- _The tasks_
A. In the staff profiles of the Independent Anti-Slavery Commissioner's office below, why does Emma work with industry, the public sector, enforcement bodies and NGOs? Answer in one sentence.
B. Resume the staff profiles of the Independent Anti-Slavery Commissioner's office below, picking up right after their final sentence.

- _Excerpt_
******************************
The Office of the Independent Anti-Slavery Commissioner includes staff members with a background in law enforcement, policy, victim support, research, human rights and those with years of general experience in the UK’s anti-slavery sector.
Christopher Ansell is the Office Manager for the Independent Anti-Slavery Commissioner.
Christopher was a police officer for over 37 years and retired as a detective in 2013. He investigated a number of cases of human trafficking, both in the UK and around the world. Following his retirement from the police and before joining the Commissioner’s team, Christopher was employed on the European Communities Against Trafficking Project as Project Support Coordinator.
This was an EU funded project coordinated between the Borough of Westminster, the Royal Borough of Kensington & Chelsea and the Metropolitan Police Human Trafficking and Kidnap Unit. The project also partnered with a specialist anti-trafficking charity, RAHAB, whom Christopher worked closely with. As part of this role, Christopher led on modern slavery training for frontline professionals.
Rebecca has worked in the Home Office for many years and has an interest in promoting good practice in the treatment of vulnerable people. She has led asylum teams and sought to put in place processes for interacting with asylum seekers with mental health issues and to raise awareness of the impacts of trauma. Rebecca was part of the team who conducted the 2014 review of the National Referral Mechanism (NRM) making recommendations, some of which are now being implemented through NRM Reform.
For two years Rebecca worked in the Diversity Team of the Home Office embedding diversity across the HO People Strategy. Prior to joining the Commissioner’s Office Rebecca worked in the Modern Slavery Unit where she covered a range of roles from Prevent policy, programme management, and beginning the procurement of a new victim care contract.
Rebecca is the Chief of Staff for the Independent Anti-Slavery Commissioner, setting up the team to support her and ensuring that her strategy is developed and programme managing its delivery.
Emma is Prevention Lead at the Office of the Independent Anti-Slavery Commissioner, working with industry, the public sector, enforcement bodies and NGOs to develop more effective ways of detecting and fighting modern slavery in the workplace.
******************************
- _Dataset content_
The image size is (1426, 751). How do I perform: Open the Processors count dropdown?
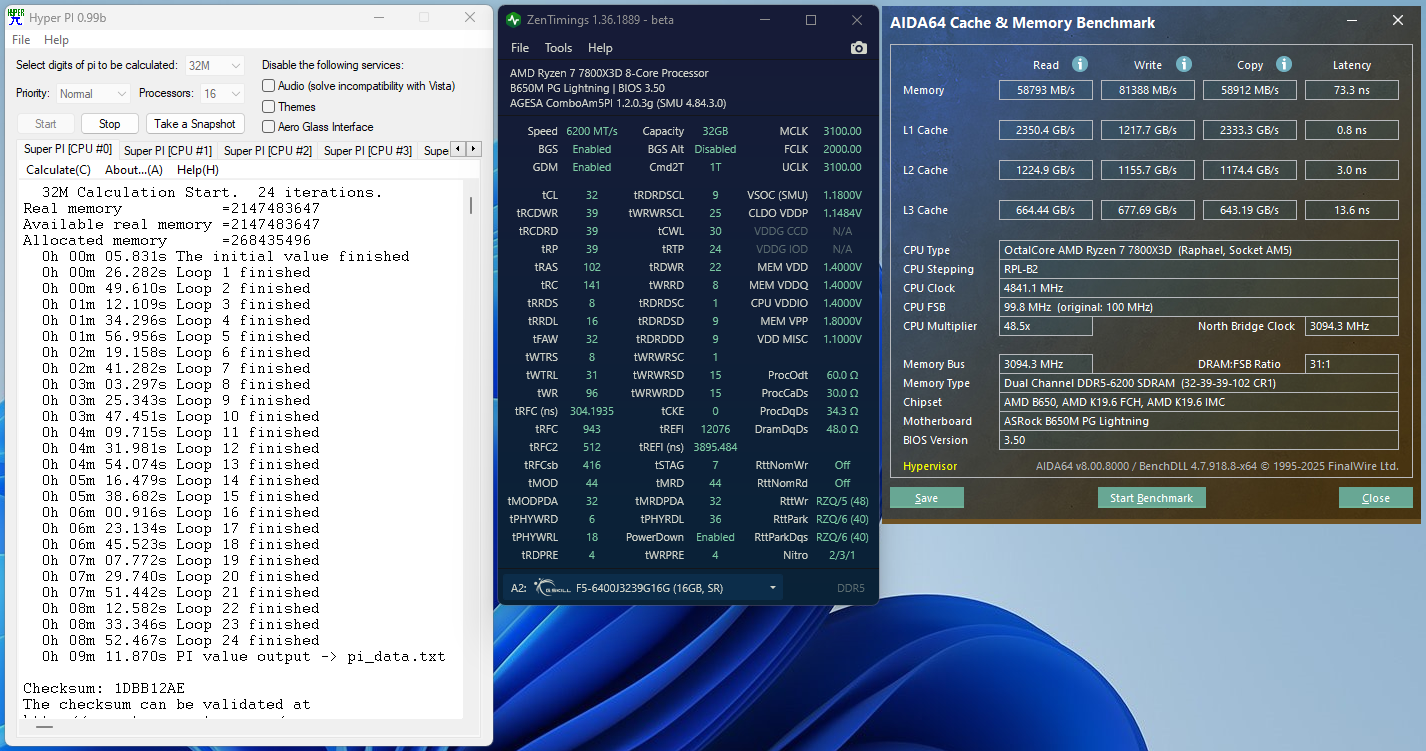tap(221, 94)

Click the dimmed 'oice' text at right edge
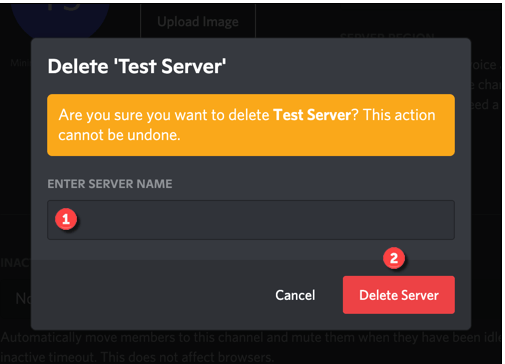point(486,65)
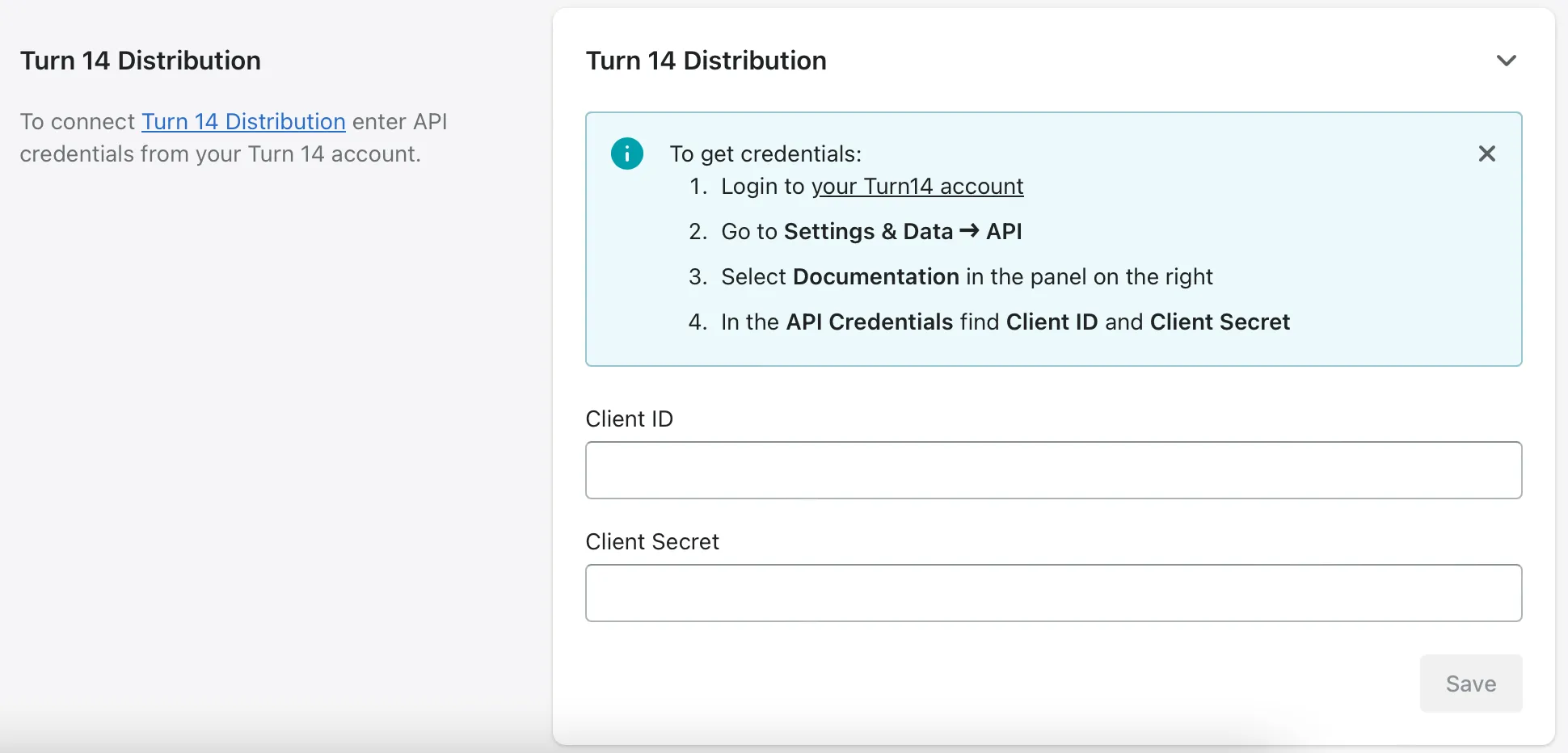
******************************
- _Answers to the exercise_
A. Emma works with these groups to develop more effective ways of detecting and fighting modern slavery in the workplace.

B.
A former business journalist, Emma has written for a variety of publications, covering the built environment, supply chains, technology and human rights. She has been researching modern slavery since 2014 and is author of three reports on modern slavery for the Chartered Institute of Building, examining how business models, recruitment and procurement practices can contribute to exploitation, both domestically and internationally. Before joining the IASC office, she worked closely with CIOB on industry engagement with anti-slavery initiatives.
In her current role Emma is exploring best practice, drivers of change and the role that technology can play in detecting and preventing exploitation. She is also interested in industry initiatives to support survivors in their recovery.
Nick Dale is a Superintendent with West Midlands Police. Over the past five years he has had experience in targeting organised crime groups (OCGs) involved in exploitation of vulnerable people. He was the Local Responsible Officer for organised crime in Birmingham, targeting OCGs that were involved in sexual and criminal exploitation, and working alongside local partners to develop the Criminal Exploitation Panel, focussing police and partners on systematically targeting organised criminality that leads to the exploitation of young people, particularly for “county lines” drug dealing.
During this time he was also the Senior Investigating Officer for Operation Fort, the UK’s largest modern slavery investigation, involving about 400 victims, which has led to eight offenders receiving 55 ½ year prison sentences so far. He is currently working on a project on behalf of the Home Office to enhance the police’s ability to identify hidden networks of modern slavery victims and offenders, as well as working part time as the law enforcement subject matter expert for the IASC.
Katherine Lawson is the Communications Officer at the Office of the UK’s Independent Anti-Slavery Commissioner. She joined the team in early 2018 originally as a Policy Officer, supporting the delivery of the Commissioner’s work to ensure improved victim identification and care, and to drive better partnership working across the modern slavery sector in the UK.
She previously worked at the research institute Chatham House, the Royal Institute of International Affairs, for five years focused on UK-Africa relations. In this capacity she researched and wrote reports on the illegal wildlife trade and on landmine clearance in Africa. Whilst at Chatham House she co-ordinated two All-Party Parliamentary Groups (APPGs) on Nigeria and Angola. The Nigeria APPG conducted a research visit to Nigeria in 2018 which examined shared approaches to tackling human trafficking from Nigeria to the UK.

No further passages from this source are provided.